Bien avant l’arrivée du rapport, les analystes et les médias russes avaient intégré l’attitude négative (russophobie ou défiance traditionnelle) de la communauté internationale à l’égard du Kremlin et s’étaient préparés au pire. Dès la fin du conflit et la reconnaissance de l’Abkhazie et de l’Ossétie du Sud, la Russie s’est trouvée en porte-à-faux avec l’opinion publique internationale et les gouvernements occidentaux. Habitué à endosser le rôle de « l’éternel méchant », le Kremlin mal-aimé a longuement expliqué sa position : la Russie n’a fait que son devoir, car l’agression militaire géorgienne visait des populations civiles désarmées et, qui plus est, détenant des passeports russes. L’ingérence russe relèverait donc du droit humanitaire. Et la reconnaissance des deux régions abkhaze et sud ossète, indépendantes de facto depuis plus de 15 ans, s’inscrirait dans une logique politique de normalisation d’une situation absurde de conflit gelé, à l’image, selon le gouvernement russe, de la politique internationale vis-à-vis du Kosovo[3]. Pour le Kremlin, l’attitude des alliés occidentaux de la Géorgie est à mettre au compte d’un « revanchisme » aveugle. A tel point que, le rapport une fois publié, le représentant russe à l’ONU en vienne à réclamer des excuses de la part des Occidentaux pour les accusations infondées d’agression, alors que la commission parle bien de la responsabilité géorgienne dans le déclenchement de la guerre.

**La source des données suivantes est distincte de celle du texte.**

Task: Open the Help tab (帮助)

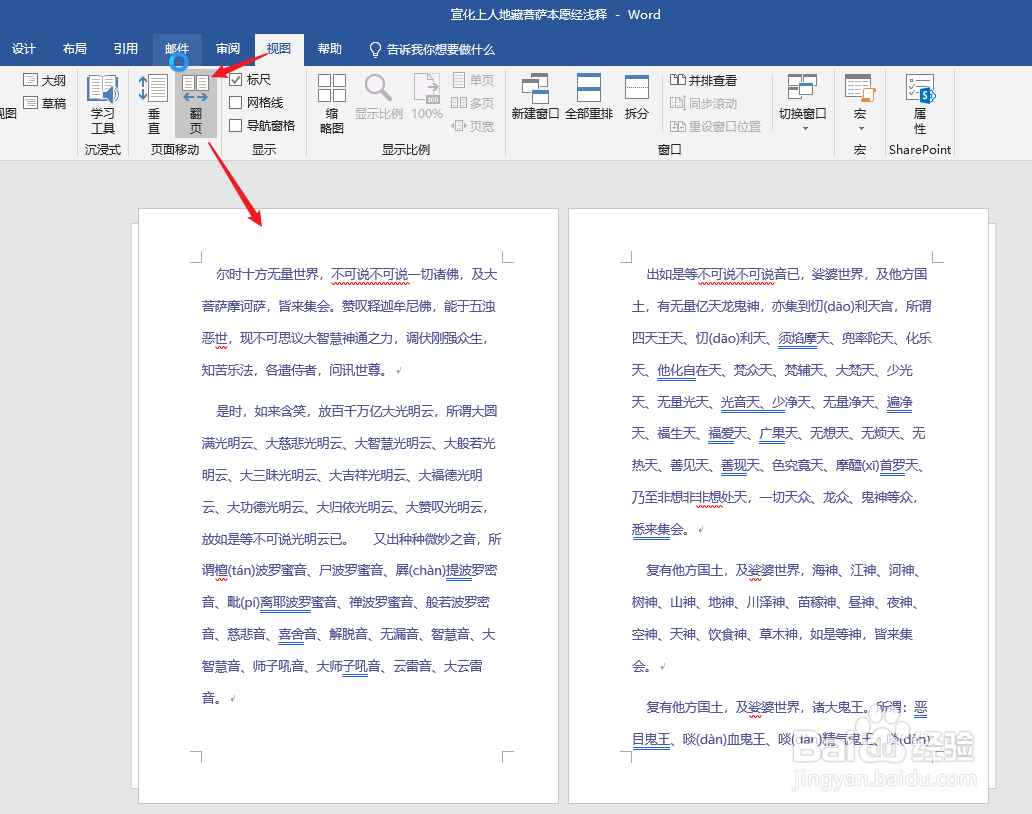Action: [x=330, y=48]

Pour le Kremlin, qui se félicite que l’enquête conclut à la responsabilité de la Géorgie, regrette l’analyse sur « la soi-disant utilisation disproportionnée de la force par la Russie ». Contre cette dénonciation, la Russie s’appuie sur la conclusion d’un expert allemand de la commission qui parle « d’autodéfense » russe, étant donné que les Sud-ossètes visés étaient des citoyens russes.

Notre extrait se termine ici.